Passito Sanct Valentin Comtess 2019: a wine for those who enjoy sweet and spicy flavors
Passito Sanct Valentin Comtess 2019 is a rare and precious sweet wine, a true nectar distilled from magnificent bunches of Gewurztraminer. It’s not cheap, and the bottle is 0.375 liters, but don’t let that put you off—quite the opposite. It brings home the extreme and uncompromising quality of this sweet wine.
Because this wine is made by drying the grapes, the bunches lose over 50% of their weight, and thus the yield is drastically reduced. Quality comes at a price, but in this case we are we happy to shell out money in exchange for great emotions.

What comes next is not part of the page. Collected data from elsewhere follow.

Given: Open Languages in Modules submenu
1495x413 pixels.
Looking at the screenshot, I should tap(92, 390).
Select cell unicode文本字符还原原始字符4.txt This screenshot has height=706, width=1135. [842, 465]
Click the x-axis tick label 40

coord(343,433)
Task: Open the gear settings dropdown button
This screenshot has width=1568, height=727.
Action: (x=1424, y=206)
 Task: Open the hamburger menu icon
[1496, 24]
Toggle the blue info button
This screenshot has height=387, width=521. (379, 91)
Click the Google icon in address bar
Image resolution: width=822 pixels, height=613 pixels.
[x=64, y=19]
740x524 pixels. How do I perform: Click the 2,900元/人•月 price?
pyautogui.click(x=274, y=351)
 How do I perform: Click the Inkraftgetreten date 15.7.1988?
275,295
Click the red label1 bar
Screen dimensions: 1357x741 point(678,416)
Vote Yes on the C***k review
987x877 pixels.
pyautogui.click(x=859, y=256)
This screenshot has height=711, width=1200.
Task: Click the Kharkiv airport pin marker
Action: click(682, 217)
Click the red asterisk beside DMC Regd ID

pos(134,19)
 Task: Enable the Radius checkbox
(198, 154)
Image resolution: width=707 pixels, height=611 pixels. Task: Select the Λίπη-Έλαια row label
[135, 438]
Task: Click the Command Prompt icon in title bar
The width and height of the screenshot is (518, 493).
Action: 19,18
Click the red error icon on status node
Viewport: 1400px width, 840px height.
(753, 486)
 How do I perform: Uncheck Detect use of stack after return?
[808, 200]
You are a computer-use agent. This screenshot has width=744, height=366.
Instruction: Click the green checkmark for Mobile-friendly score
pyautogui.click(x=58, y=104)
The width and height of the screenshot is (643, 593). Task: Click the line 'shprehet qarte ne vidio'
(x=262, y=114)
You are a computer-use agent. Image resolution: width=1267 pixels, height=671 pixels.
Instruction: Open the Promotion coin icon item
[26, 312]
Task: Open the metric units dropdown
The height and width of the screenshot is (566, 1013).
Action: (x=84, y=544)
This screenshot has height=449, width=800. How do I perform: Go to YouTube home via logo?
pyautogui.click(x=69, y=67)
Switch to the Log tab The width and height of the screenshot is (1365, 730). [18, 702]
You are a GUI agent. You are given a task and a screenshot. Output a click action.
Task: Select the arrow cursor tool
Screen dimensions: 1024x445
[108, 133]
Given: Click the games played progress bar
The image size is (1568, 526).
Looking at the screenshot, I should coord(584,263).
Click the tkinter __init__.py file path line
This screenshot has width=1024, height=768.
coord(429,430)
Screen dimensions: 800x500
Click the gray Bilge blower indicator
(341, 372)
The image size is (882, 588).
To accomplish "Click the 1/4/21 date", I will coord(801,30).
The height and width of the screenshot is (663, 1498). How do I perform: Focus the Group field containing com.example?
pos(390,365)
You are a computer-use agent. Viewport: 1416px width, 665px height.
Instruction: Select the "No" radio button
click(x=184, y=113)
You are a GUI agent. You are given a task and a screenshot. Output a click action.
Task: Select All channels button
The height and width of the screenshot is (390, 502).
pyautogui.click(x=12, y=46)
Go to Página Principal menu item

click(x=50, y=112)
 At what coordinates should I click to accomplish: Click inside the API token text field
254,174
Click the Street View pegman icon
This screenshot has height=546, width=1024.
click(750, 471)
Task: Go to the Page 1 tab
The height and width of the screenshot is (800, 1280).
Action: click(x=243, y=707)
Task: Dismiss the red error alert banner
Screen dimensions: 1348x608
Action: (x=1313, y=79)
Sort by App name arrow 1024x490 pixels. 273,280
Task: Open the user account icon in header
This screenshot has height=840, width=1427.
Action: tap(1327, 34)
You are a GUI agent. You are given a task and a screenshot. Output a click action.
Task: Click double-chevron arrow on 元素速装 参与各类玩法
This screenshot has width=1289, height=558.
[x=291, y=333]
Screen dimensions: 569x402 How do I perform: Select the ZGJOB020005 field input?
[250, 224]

I’d like to be completely honest. I’ve been a fan of this wine since my first visit to Alto Adige, when I sampled not only this Traminer passito but also the excellent Hofstatter wine. They are two heavyweights in the category, and both deserve to be tasted.
How it is produced
Small plots of grapes are harvested in the Castel Valentin area. Gewurztraminer, which prefers the heaviness of clays, is rare in pebbly soils rich in limestone. But in this case, we’re looking for minerality, freshness, and the sharp side of the vine, rather than the aromatic explosion that the drying process ensures. The bunches are pressed after drying, and the must ferments and ages for a couple of years in both steel and small wooden barrels.
Organoleptic characteristics
Reading the reviews on Vivino or other sites makes you laugh until you cry. A well-balanced wine. This wine has the fleshiness of a wild and crazy embrace.
It relies on freshness and sweetness, but the sweetness is devastating and frequently wins without becoming cloying. But don’t expect it to be a precise and well-framed wine. It’s an assault, an infernal sarabande fired from a pirate’s cannon into a tropical powder magazine.
Everything is taken to its logical conclusion. With a meaty mix of spices and flowers drowned in honey, the bouquet is enveloping and sensual. Marzipan and pepper, salted apricots, and caramelized roses
There will be billions of perfumes, each more mocking and sumptuous than the last, with dates and mangoes exploding like grenades. It’s viscous on the palate, and it sticks to your taste buds like golden fleece. It’s thick and creamy, similar to lemon cream. It tastes like cinnamon apple pie.
You bite into it, you love it, and you’d never stop drinking it if it didn’t run out so quickly. The sweetness is strong, and despite everything, a stone call can be heard beneath this blanket of lust. There is the Dolomites’ backbone, and there is the temperature range that caused the grapes to ripen slowly.
These have an endless finish and are nutty with walnuts and rosemary. We are at the level of Moscatel de Setubal in terms of aging potential. Because it’s thick and sugary, you could drink it for the next 30 years, but it already has a certain charm.
Price
32 euros: the best money you’ve ever spent.
Food pairings
All of the blue cheeses available are: gorgonzola, stilton, roquefort or terrine, Tuscan paté, and, of course, tiramisù and apple pie.